Inevitável, também, que a narrativa se torne um tanto episódica, pois ao pular de evento em evento - e são muitos neste filme - as ligeiras mudanças e nuances daquelas relações ficam em segundo plano, e se isso não lhe parece claro, tente imaginar “O Cálice de Fogo” como uma junção dos principais momentos de uma série de dez episódios e me diga se não é praticamente visível este efeito. O fato de ter sido feito com maestria em cada canto de sua exibição e de, ainda com pouco tempo (sejamos honestos, as duas horas e meia passam voando mais rápido do que as vassouras), conseguir explorar ainda mais aquele mundo e o caráter de Harry, são atos de magia que impedem o filme de ser qualquer coisa menos que ótimo.

Harry, por sua vez, segue sendo interpretado com fidelidade por Daniel Racliffe, que consegue conferir ao personagem o balanço quase perfeito entre sua vontade de ser normal e as grandes responsabilidades que vêm com seus grandes poderes e desde já reparo em diversas semelhanças suas com o Peter Parker de Tobey Maguire. Desde seu já comentado olhar maravilhado ao ver como uma cabana é muito maior por dentro do que por fora (assim como este próprio filme, de certo modo), à forma como se surpreende ao ver uma Hermione até então inexistente em sua mente - e é revelador como seu olhar para ela é como o de um irmão orgulhoso por ver-la desabrochar -, à determinação que surge em seu rosto quando encara Voldemort frente a frente. Se engana quem acha que o único motivo de amarmos o Harry Potter de Rowling seja a própria, pois o ator o encarna com uma complexidade de emoções que cada vez mais me surpreendem, sempre que revisito suas performances.

E então, por mais que os outros personagens fiquem escanteados em termos de desenvolvimento, não é como se já não os conhecêssemos o suficiente para simpatizarmos, ou não, com cada um.

# TAREFA A
Responda com base na crítica do filme:
(i) Quanto tempo dura o filme, segundo a crítica?
(ii) Com que personagem de outro ator o autor vê semelhanças no Harry?
(iii) A que é comparado o olhar de Harry para Hermione?
# TAREFA B
Prossiga a crítica do filme a partir da última frase apresentada.

# OS DADOS

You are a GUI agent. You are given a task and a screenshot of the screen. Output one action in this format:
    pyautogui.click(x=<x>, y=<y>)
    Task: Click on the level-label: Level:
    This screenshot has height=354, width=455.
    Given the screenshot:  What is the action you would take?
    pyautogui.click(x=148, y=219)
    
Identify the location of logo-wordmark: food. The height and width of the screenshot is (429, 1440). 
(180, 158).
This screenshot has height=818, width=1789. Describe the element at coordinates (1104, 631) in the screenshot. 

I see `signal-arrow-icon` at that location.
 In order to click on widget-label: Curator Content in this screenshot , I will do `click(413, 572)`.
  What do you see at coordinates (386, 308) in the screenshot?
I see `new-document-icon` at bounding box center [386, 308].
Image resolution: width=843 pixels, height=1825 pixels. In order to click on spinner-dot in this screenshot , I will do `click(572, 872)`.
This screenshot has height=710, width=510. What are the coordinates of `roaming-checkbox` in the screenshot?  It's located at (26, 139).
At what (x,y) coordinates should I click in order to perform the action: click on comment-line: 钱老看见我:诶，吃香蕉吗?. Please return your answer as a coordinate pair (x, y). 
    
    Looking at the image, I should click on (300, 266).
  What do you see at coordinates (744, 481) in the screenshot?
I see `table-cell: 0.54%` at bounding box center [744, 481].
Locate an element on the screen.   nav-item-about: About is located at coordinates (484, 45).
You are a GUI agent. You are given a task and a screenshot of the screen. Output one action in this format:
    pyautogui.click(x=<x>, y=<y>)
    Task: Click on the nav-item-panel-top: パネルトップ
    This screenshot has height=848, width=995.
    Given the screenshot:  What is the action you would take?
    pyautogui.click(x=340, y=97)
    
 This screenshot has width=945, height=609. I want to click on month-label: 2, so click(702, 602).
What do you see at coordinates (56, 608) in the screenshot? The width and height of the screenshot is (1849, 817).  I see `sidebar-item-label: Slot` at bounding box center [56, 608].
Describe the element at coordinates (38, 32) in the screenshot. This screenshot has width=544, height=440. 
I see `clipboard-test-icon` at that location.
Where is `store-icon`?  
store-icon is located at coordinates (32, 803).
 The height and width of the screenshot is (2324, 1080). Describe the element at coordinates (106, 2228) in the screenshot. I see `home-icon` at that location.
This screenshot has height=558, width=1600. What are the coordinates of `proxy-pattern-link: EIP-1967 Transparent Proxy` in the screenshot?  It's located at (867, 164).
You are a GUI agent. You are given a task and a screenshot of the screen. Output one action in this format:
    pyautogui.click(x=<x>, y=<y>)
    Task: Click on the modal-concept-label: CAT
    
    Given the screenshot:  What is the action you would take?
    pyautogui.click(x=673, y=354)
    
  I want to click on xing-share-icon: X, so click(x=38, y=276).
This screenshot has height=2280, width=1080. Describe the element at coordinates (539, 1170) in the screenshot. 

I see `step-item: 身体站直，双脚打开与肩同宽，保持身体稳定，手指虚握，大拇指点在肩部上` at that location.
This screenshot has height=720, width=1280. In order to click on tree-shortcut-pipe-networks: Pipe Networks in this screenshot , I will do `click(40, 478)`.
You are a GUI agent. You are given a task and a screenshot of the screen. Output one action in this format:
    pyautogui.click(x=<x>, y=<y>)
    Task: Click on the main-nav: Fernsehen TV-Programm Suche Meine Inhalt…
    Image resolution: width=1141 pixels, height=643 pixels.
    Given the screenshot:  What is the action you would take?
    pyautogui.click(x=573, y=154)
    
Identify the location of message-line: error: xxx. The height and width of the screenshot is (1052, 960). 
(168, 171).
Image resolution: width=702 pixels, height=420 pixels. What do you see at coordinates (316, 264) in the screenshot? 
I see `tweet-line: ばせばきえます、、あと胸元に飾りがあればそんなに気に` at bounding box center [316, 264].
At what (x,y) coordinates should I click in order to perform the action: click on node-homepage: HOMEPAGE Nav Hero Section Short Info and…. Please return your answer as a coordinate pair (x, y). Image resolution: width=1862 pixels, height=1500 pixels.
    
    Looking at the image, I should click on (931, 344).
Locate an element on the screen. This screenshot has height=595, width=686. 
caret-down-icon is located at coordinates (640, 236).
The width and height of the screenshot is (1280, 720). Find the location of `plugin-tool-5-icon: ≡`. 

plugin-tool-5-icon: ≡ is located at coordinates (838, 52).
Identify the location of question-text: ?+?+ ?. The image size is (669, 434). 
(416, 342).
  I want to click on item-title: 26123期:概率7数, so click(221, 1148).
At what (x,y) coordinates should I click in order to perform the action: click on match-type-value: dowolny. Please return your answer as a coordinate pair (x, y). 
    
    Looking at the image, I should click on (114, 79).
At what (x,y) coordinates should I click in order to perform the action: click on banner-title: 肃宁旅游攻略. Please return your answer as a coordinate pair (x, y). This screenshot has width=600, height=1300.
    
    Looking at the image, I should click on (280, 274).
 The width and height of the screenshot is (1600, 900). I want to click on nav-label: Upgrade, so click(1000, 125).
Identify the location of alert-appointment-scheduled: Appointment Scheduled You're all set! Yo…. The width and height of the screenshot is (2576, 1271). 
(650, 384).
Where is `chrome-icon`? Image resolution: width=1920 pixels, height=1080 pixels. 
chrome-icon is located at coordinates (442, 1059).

# RESPOSTA A
(i) Duas horas e meia.
(ii) Com o Peter Parker de Tobey Maguire.
(iii) Ao de um irmão orgulhoso por vê-la desabrochar.

# RESPOSTA B
Rupert Grint está hilário como Rony, mais que em qualquer outro filme - inclusive, este é o filme que mais faz rir em toda a saga, muito graças a inabilidade de Harry e Rony em lidar com o sexo oposto - e sua relação com Harry toma tons complexos quando este é invejado pelo melhor amigo. E se Emma Wattson quase deixou seus estudos de interpretação (ela viria a se tornar uma excelente atriz, eles valeram a pena) influenciarem sua naturalidade como Hermione, a imersão de Michael Gambom (Dumbleodore) - que está um pouco mais agitado do que deveria, é verdade, mas comove com seu discurso final - e Alan Rickman (Snape) em seus papéis compensam. Sim, a ausência do Sirius Black de Gary Oldman machuca o longa, mas a não saturação de personagens como Hagrid - que vive um romance divertido e bonitinho com a diretora da Beauxbatons - e Minerva os salva para instalações futuras, assim como os Malfoy.

Porém, nem Krum nem Fleur se destacam, o que é uma pena pois nunca surgem como competidores à altura de Harry. Ao menos o Cedrico de Robert “Homem Morcego” Pattinson (não resisti) consegue ser empático o suficiente para sentirmos por seu destino. Das novas adições, um dos destaques fica claramente com Brendan Gleeson (sim, pai de Domnhall, que apareceria na saga no futuro) e seu excêntrico e magnético Alastor Moody, auxiliado por um trabalho impecável de maquiagem e figurino. Já o outro merece um parágrafo separado.

O Lord Voldemort de Ralph Fiennes é um exemplo perfeito de construção cinematográfica. Antes um parasita, depois uma memória, para então apenas uma ideia, o Senhor das Trevas fora construído de forma exemplar durante os três primeiros filmes como uma figura maior do que sua própria existência. Seus efeitos sempre foram sentidos além de suas ações, como se sua influência maligna sobre os outros sempre fosse sua maior arma. Portanto, ao ser apresentado - naquele cemitério (tomado do verde), que não sei como não me traumatizou quando jovem, e renascido por um feitiço macabro - o impacto de sua imagem vista pela primeira vez em sua totalidade é aterrorizante. O trabalho de maquiagem + efeitos é essencial, mas o olhar e a linguagem corporal de Fiennes, que expressam o sadismo ao ver o sofrimento alheio, sua pressa em se livrar de Harry e o descaso com seus aliados, tornam este vilão não apenas um ser cruel e real, mas ameaçador em toda sua essência.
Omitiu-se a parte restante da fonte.